Excerpts from a dataset

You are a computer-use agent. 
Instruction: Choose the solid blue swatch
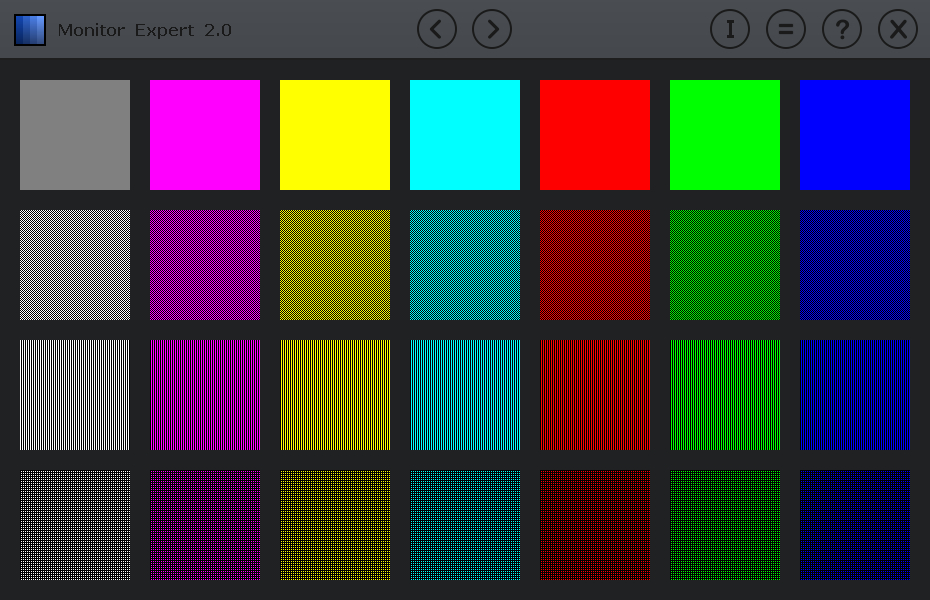click(x=855, y=135)
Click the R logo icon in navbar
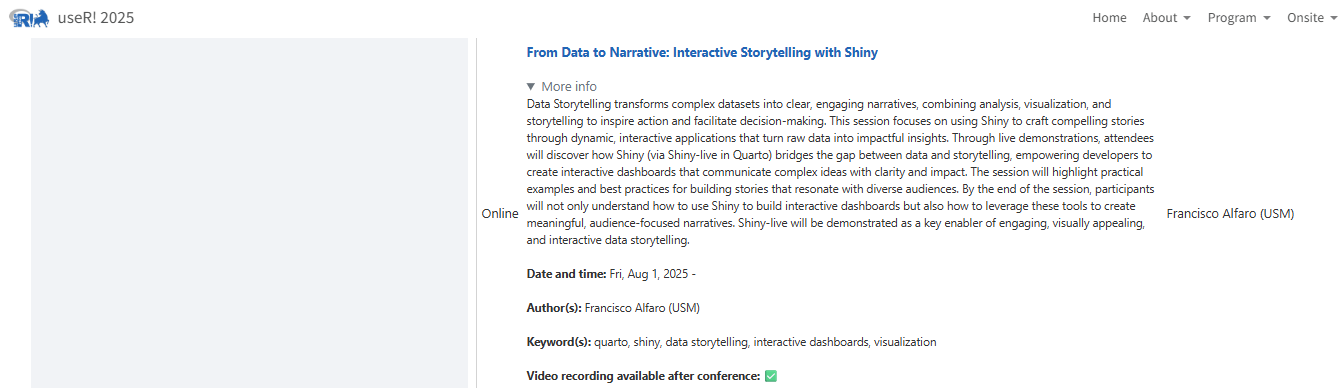The image size is (1342, 388). 28,18
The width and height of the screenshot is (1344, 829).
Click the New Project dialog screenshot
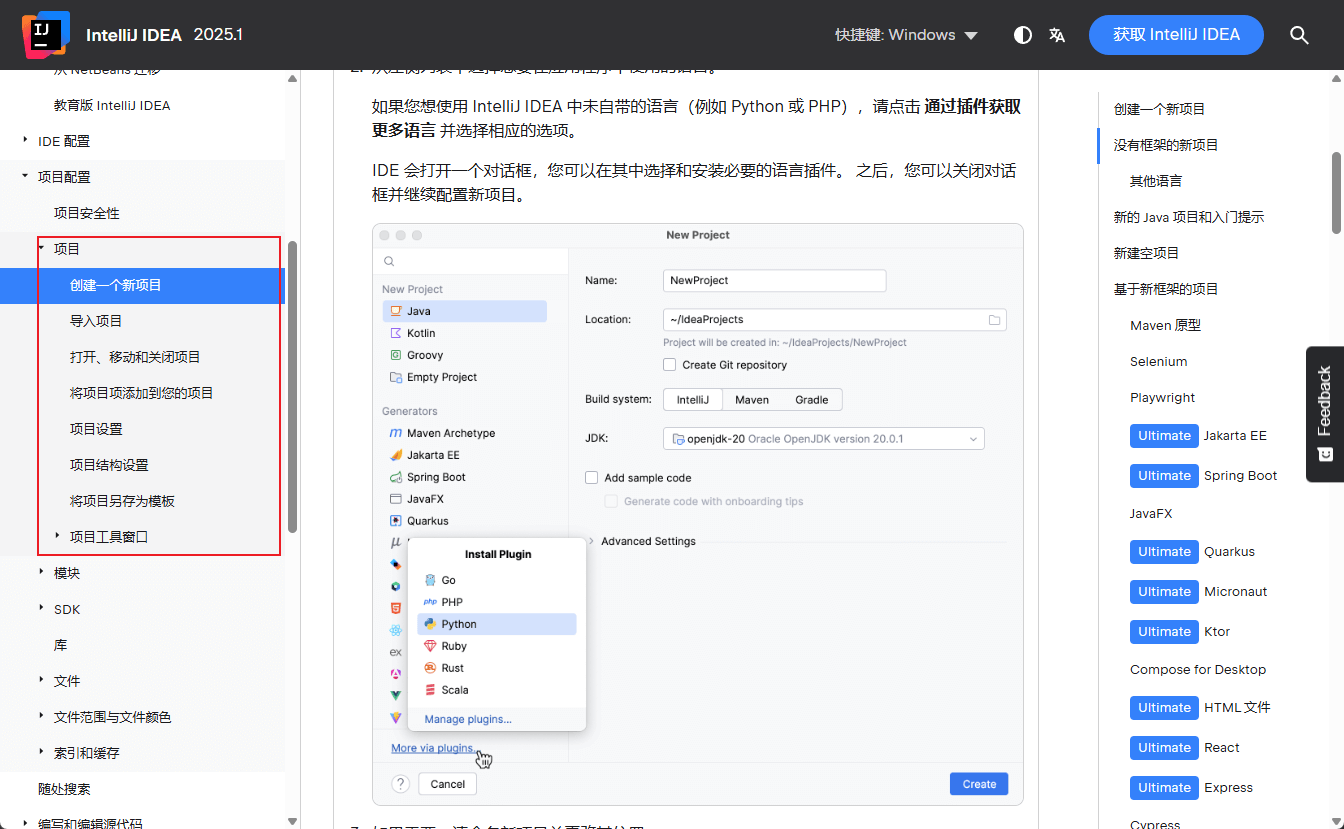697,514
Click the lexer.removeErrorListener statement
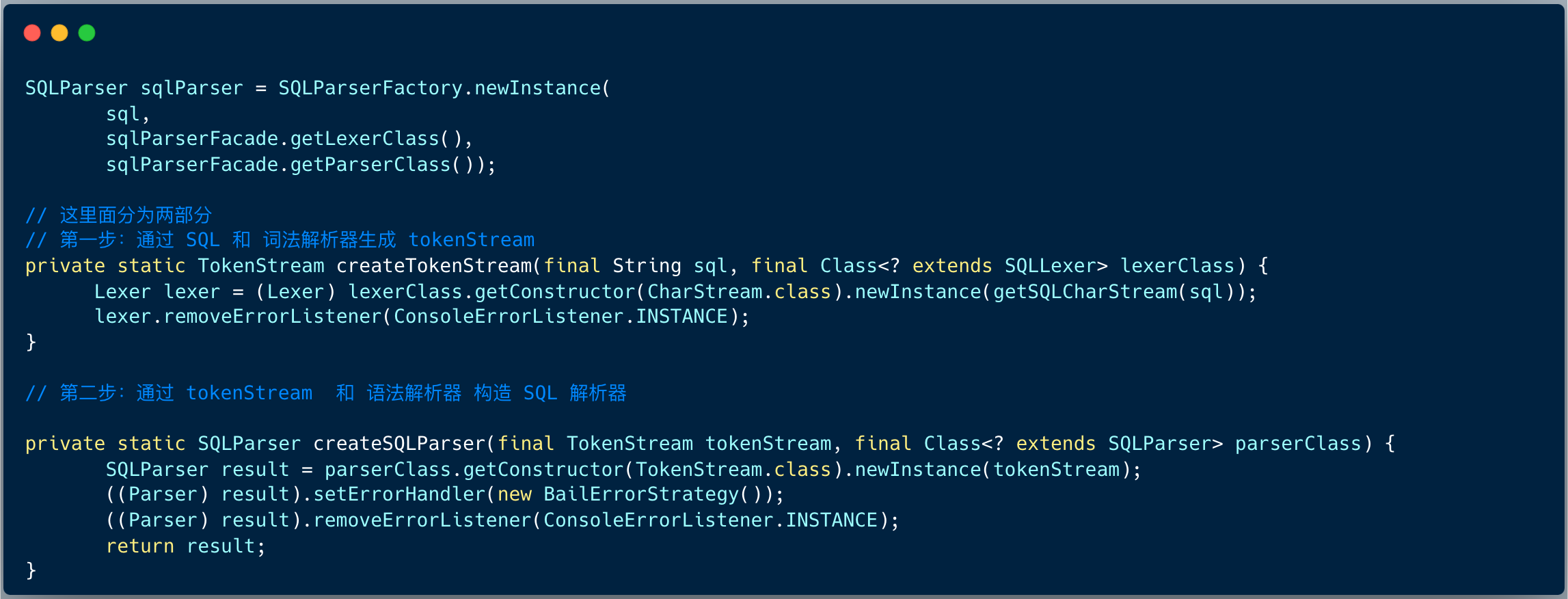The width and height of the screenshot is (1568, 599). tap(421, 317)
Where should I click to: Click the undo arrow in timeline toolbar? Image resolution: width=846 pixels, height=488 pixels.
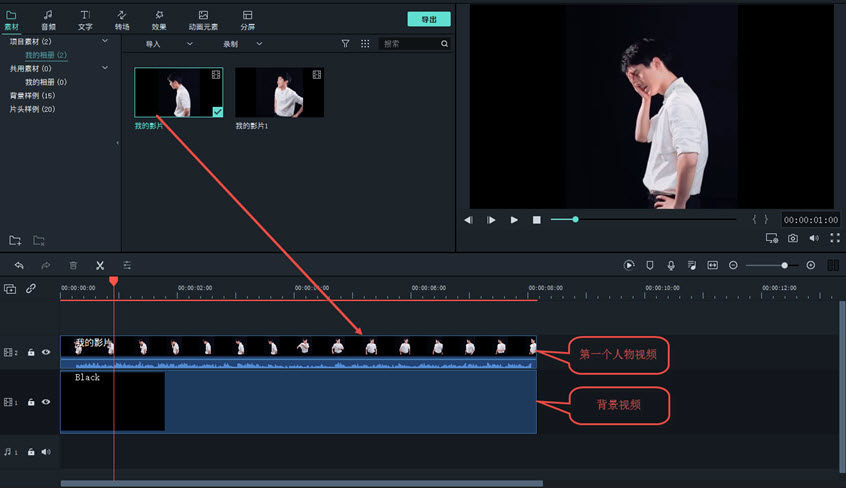[x=19, y=265]
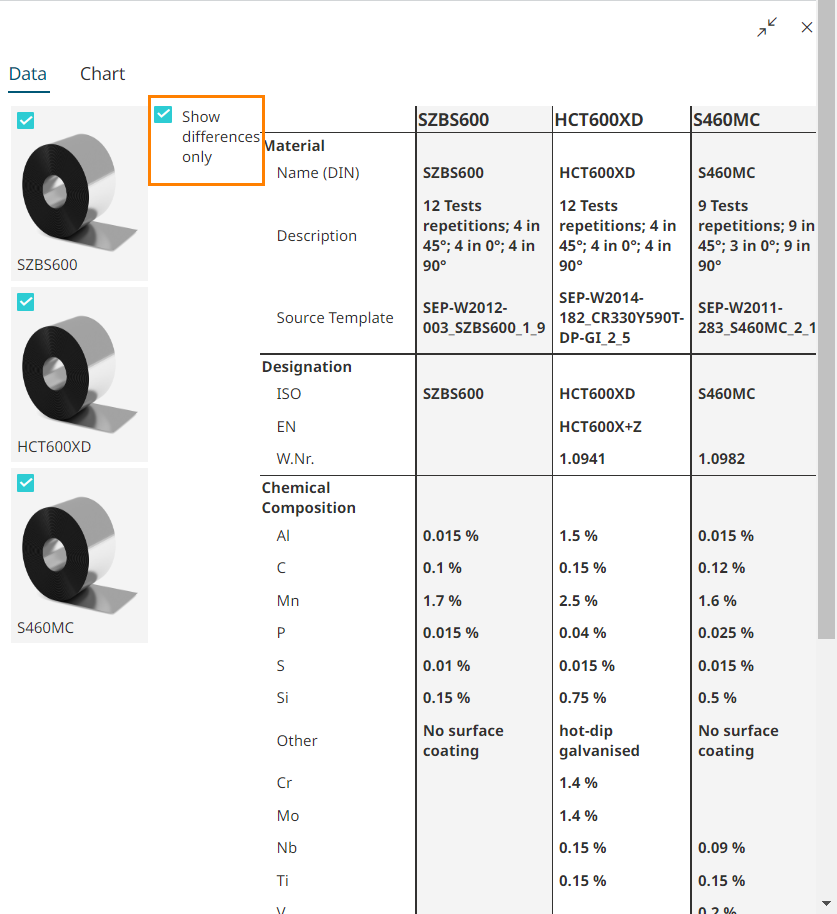Click the Designation section heading
This screenshot has width=837, height=914.
pyautogui.click(x=307, y=367)
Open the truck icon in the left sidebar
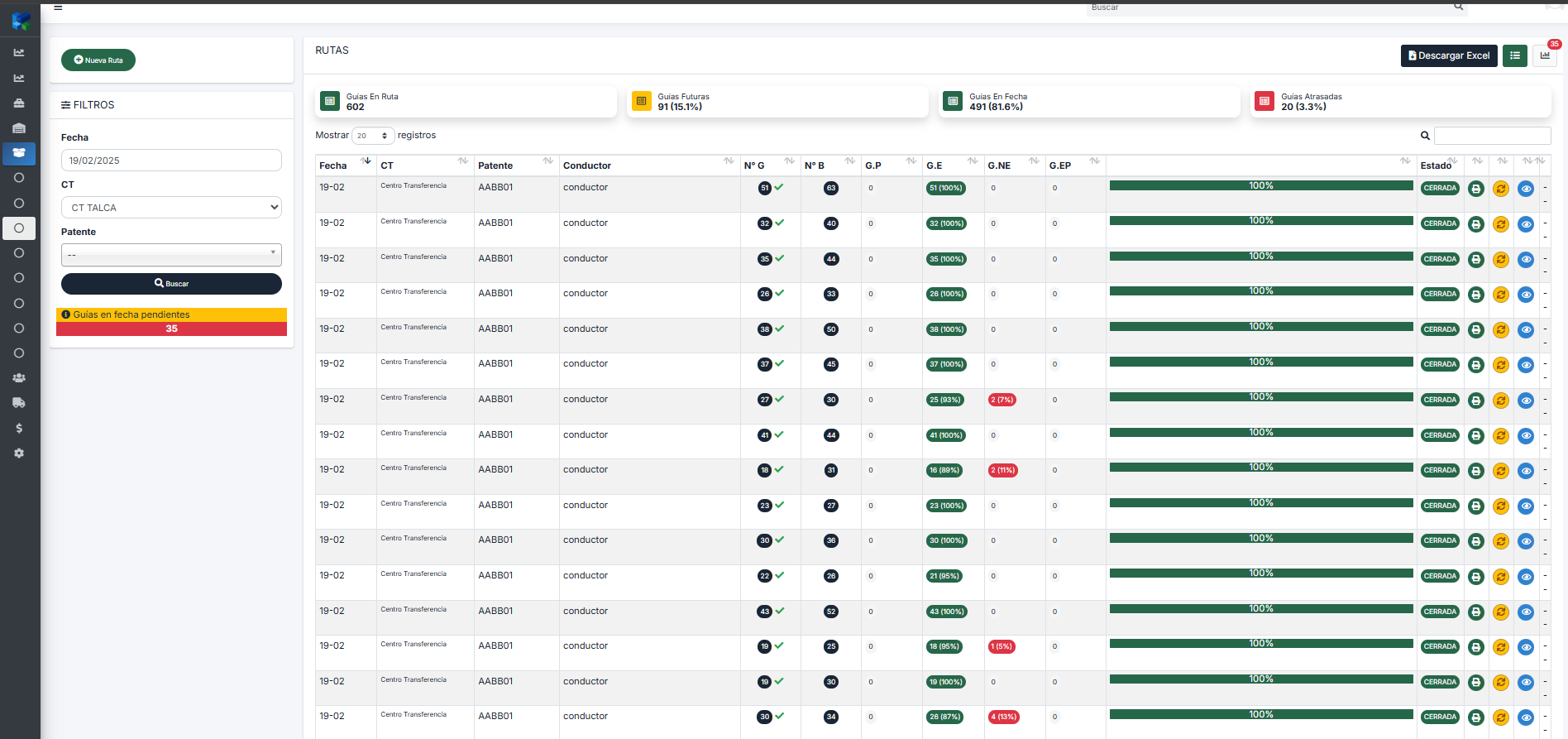The width and height of the screenshot is (1568, 739). point(19,403)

— Instructions to follow —
Write out all the entries word for word, but drop the pictures.

— Output for this exercise —
You are a computer-use agent. 
Instruction: Choose the solid blue swatch
click(x=855, y=135)
Click the R logo icon in navbar
The image size is (1342, 388). 28,18
The width and height of the screenshot is (1344, 829).
Click the New Project dialog screenshot
697,514
Click the lexer.removeErrorListener statement
The width and height of the screenshot is (1568, 599). tap(421, 317)
Where should I click to: Click the undo arrow in timeline toolbar? Image resolution: width=846 pixels, height=488 pixels.
[x=19, y=265]
Click the Designation section heading
This screenshot has width=837, height=914.
pyautogui.click(x=307, y=367)
Open the truck icon in the left sidebar
The width and height of the screenshot is (1568, 739). point(19,403)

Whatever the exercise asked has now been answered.